>>

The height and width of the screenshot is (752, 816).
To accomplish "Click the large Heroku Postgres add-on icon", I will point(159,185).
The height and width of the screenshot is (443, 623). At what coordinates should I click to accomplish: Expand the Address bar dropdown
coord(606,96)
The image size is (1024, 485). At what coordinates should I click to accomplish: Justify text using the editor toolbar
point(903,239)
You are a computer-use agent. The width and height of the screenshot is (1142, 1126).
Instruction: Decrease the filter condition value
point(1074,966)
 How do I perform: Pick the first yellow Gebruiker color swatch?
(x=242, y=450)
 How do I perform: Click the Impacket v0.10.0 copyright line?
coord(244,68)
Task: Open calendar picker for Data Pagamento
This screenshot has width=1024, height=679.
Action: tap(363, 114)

<<
>>

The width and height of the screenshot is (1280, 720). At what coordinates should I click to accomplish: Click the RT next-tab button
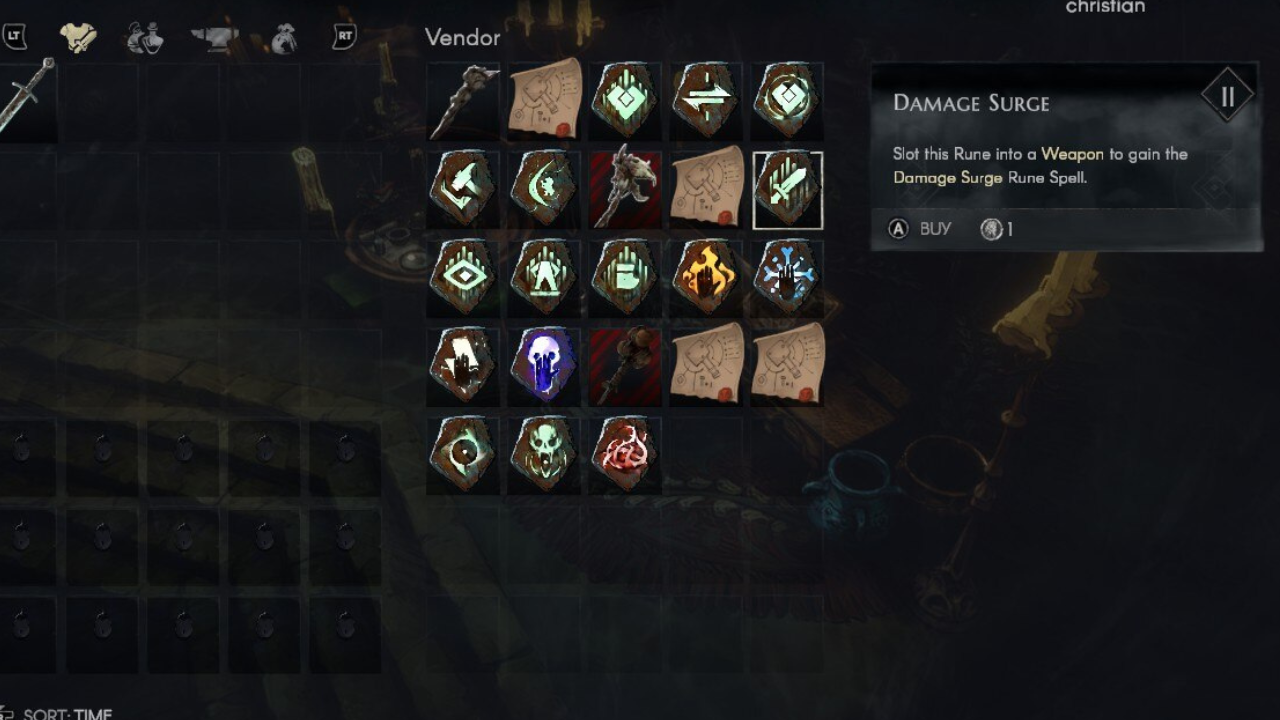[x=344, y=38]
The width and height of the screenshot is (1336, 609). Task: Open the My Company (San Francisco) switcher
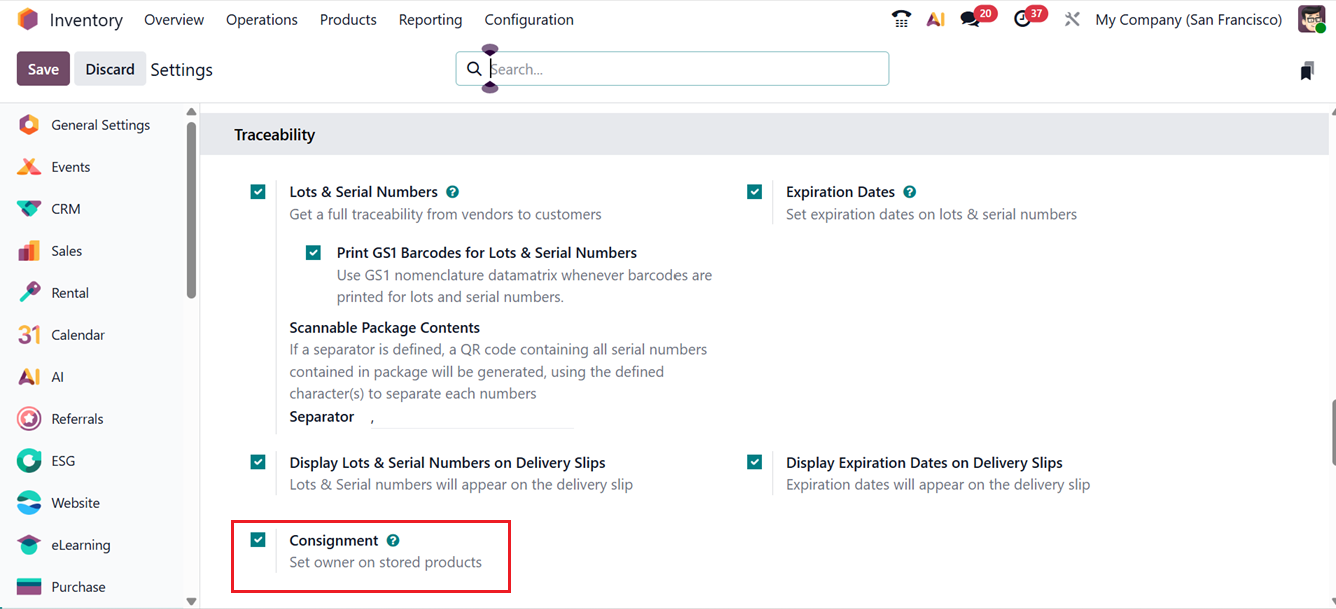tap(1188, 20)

<<
>>

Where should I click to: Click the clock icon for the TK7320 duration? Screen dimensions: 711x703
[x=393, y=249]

<<

▶ [What you should do]:
Please write out the part of the data that opens with the line containing "The height and width of the screenshot is (443, 623)." and closes with the line containing "point(1074,966)", including both of those lines.

▶ [Exercise answer]:
The height and width of the screenshot is (443, 623). At what coordinates should I click to accomplish: Expand the Address bar dropdown
coord(606,96)
The image size is (1024, 485). At what coordinates should I click to accomplish: Justify text using the editor toolbar
point(903,239)
You are a computer-use agent. The width and height of the screenshot is (1142, 1126).
Instruction: Decrease the filter condition value
point(1074,966)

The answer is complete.